[Start of SUPPLIED RECORDS]

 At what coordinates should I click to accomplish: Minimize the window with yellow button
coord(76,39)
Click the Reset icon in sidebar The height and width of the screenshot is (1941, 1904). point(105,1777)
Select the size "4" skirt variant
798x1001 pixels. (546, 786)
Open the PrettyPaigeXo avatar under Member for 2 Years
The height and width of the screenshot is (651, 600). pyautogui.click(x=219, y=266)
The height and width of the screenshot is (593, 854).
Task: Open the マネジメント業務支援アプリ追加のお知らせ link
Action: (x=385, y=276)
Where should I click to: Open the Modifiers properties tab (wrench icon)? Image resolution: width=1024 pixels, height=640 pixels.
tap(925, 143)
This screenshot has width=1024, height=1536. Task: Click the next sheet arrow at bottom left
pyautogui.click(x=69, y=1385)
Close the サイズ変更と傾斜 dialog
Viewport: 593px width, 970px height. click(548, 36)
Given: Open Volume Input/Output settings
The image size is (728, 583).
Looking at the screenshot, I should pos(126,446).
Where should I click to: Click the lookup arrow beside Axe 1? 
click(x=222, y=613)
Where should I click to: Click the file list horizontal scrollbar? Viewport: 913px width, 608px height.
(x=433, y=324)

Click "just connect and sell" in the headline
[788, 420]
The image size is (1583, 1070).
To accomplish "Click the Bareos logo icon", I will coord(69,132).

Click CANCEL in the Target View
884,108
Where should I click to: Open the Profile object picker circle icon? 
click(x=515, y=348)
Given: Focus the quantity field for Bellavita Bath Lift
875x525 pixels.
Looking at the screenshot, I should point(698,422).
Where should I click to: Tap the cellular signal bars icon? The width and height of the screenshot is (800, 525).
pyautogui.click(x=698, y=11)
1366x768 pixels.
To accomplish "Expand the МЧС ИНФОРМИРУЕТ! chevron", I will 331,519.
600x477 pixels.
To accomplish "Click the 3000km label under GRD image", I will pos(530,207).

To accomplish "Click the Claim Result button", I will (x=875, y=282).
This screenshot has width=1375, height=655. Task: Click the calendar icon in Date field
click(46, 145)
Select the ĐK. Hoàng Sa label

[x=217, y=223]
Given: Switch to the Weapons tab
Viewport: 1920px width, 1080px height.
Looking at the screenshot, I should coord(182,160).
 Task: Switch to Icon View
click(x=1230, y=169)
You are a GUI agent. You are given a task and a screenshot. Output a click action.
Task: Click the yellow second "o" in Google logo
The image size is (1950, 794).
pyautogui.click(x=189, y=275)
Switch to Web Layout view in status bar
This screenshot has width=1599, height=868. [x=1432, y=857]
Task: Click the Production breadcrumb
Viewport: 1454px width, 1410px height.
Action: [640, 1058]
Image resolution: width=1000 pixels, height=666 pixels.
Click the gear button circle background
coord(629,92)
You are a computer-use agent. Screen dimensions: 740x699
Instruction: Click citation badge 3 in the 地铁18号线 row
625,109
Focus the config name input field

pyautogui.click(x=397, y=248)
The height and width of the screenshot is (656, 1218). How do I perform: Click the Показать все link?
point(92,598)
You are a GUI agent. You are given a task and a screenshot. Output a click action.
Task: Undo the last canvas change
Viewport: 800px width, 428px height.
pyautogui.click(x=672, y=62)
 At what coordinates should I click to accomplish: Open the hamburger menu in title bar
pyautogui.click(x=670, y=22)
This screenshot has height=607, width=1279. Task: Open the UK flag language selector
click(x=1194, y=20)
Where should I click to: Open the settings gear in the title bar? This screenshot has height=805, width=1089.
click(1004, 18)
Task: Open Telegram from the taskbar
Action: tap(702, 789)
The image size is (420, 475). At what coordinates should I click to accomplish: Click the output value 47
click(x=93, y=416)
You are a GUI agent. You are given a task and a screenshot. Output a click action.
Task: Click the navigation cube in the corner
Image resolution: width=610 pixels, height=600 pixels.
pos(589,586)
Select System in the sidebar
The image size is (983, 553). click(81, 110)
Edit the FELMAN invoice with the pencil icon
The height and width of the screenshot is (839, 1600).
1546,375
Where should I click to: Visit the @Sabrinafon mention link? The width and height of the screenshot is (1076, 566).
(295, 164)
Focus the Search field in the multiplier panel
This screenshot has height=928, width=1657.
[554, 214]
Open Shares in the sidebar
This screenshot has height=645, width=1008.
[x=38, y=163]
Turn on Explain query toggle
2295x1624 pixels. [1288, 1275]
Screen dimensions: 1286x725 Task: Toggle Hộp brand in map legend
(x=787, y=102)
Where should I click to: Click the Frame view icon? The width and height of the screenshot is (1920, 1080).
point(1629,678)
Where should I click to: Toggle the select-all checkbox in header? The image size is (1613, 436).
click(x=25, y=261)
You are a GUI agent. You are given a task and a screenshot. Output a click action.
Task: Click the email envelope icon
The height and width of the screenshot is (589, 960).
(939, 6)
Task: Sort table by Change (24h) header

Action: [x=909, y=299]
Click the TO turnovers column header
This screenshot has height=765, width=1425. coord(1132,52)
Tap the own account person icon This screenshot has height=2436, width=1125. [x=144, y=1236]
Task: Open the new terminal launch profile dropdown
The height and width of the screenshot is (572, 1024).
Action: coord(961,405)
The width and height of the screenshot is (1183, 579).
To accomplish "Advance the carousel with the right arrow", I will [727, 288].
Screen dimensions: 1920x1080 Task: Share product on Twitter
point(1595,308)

[End of SUPPLIED RECORDS]

__EXERCISE REQUIREMENTS__
Copy out every line of the items above without any change.

__FULL SOLUTION__
 At what coordinates should I click to accomplish: Minimize the window with yellow button
coord(76,39)
Click the Reset icon in sidebar The height and width of the screenshot is (1941, 1904). point(105,1777)
Select the size "4" skirt variant
798x1001 pixels. (546, 786)
Open the PrettyPaigeXo avatar under Member for 2 Years
The height and width of the screenshot is (651, 600). pyautogui.click(x=219, y=266)
The height and width of the screenshot is (593, 854).
Task: Open the マネジメント業務支援アプリ追加のお知らせ link
Action: (x=385, y=276)
Where should I click to: Open the Modifiers properties tab (wrench icon)? Image resolution: width=1024 pixels, height=640 pixels.
tap(925, 143)
This screenshot has width=1024, height=1536. Task: Click the next sheet arrow at bottom left
pyautogui.click(x=69, y=1385)
Close the サイズ変更と傾斜 dialog
Viewport: 593px width, 970px height. click(548, 36)
Given: Open Volume Input/Output settings
The image size is (728, 583).
Looking at the screenshot, I should pos(126,446).
Where should I click to: Click the lookup arrow beside Axe 1? 
click(x=222, y=613)
Where should I click to: Click the file list horizontal scrollbar? Viewport: 913px width, 608px height.
(x=433, y=324)

Click "just connect and sell" in the headline
[788, 420]
The image size is (1583, 1070).
To accomplish "Click the Bareos logo icon", I will coord(69,132).

Click CANCEL in the Target View
884,108
Where should I click to: Open the Profile object picker circle icon? 
click(x=515, y=348)
Given: Focus the quantity field for Bellavita Bath Lift
875x525 pixels.
Looking at the screenshot, I should point(698,422).
Where should I click to: Tap the cellular signal bars icon? The width and height of the screenshot is (800, 525).
pyautogui.click(x=698, y=11)
1366x768 pixels.
To accomplish "Expand the МЧС ИНФОРМИРУЕТ! chevron", I will 331,519.
600x477 pixels.
To accomplish "Click the 3000km label under GRD image", I will pos(530,207).

To accomplish "Click the Claim Result button", I will (x=875, y=282).
This screenshot has width=1375, height=655. Task: Click the calendar icon in Date field
click(46, 145)
Select the ĐK. Hoàng Sa label

[x=217, y=223]
Given: Switch to the Weapons tab
Viewport: 1920px width, 1080px height.
Looking at the screenshot, I should coord(182,160).
 Task: Switch to Icon View
click(x=1230, y=169)
You are a GUI agent. You are given a task and a screenshot. Output a click action.
Task: Click the yellow second "o" in Google logo
The image size is (1950, 794).
pyautogui.click(x=189, y=275)
Switch to Web Layout view in status bar
This screenshot has width=1599, height=868. [x=1432, y=857]
Task: Click the Production breadcrumb
Viewport: 1454px width, 1410px height.
Action: [640, 1058]
Image resolution: width=1000 pixels, height=666 pixels.
Click the gear button circle background
coord(629,92)
You are a computer-use agent. Screen dimensions: 740x699
Instruction: Click citation badge 3 in the 地铁18号线 row
625,109
Focus the config name input field

pyautogui.click(x=397, y=248)
The height and width of the screenshot is (656, 1218). How do I perform: Click the Показать все link?
point(92,598)
You are a GUI agent. You are given a task and a screenshot. Output a click action.
Task: Undo the last canvas change
Viewport: 800px width, 428px height.
pyautogui.click(x=672, y=62)
 At what coordinates should I click to accomplish: Open the hamburger menu in title bar
pyautogui.click(x=670, y=22)
This screenshot has height=607, width=1279. Task: Open the UK flag language selector
click(x=1194, y=20)
Where should I click to: Open the settings gear in the title bar? This screenshot has height=805, width=1089.
click(1004, 18)
Task: Open Telegram from the taskbar
Action: tap(702, 789)
The image size is (420, 475). At what coordinates should I click to accomplish: Click the output value 47
click(x=93, y=416)
You are a GUI agent. You are given a task and a screenshot. Output a click action.
Task: Click the navigation cube in the corner
Image resolution: width=610 pixels, height=600 pixels.
pos(589,586)
Select System in the sidebar
The image size is (983, 553). click(81, 110)
Edit the FELMAN invoice with the pencil icon
The height and width of the screenshot is (839, 1600).
1546,375
Where should I click to: Visit the @Sabrinafon mention link? The width and height of the screenshot is (1076, 566).
(295, 164)
Focus the Search field in the multiplier panel
This screenshot has height=928, width=1657.
[554, 214]
Open Shares in the sidebar
This screenshot has height=645, width=1008.
[x=38, y=163]
Turn on Explain query toggle
2295x1624 pixels. [1288, 1275]
Screen dimensions: 1286x725 Task: Toggle Hộp brand in map legend
(x=787, y=102)
Where should I click to: Click the Frame view icon? The width and height of the screenshot is (1920, 1080).
point(1629,678)
Where should I click to: Toggle the select-all checkbox in header? The image size is (1613, 436).
click(x=25, y=261)
You are a GUI agent. You are given a task and a screenshot. Output a click action.
Task: Click the email envelope icon
The height and width of the screenshot is (589, 960).
(939, 6)
Task: Sort table by Change (24h) header

Action: [x=909, y=299]
Click the TO turnovers column header
This screenshot has height=765, width=1425. coord(1132,52)
Tap the own account person icon This screenshot has height=2436, width=1125. [x=144, y=1236]
Task: Open the new terminal launch profile dropdown
The height and width of the screenshot is (572, 1024).
Action: coord(961,405)
The width and height of the screenshot is (1183, 579).
To accomplish "Advance the carousel with the right arrow", I will [727, 288].
Screen dimensions: 1920x1080 Task: Share product on Twitter
point(1595,308)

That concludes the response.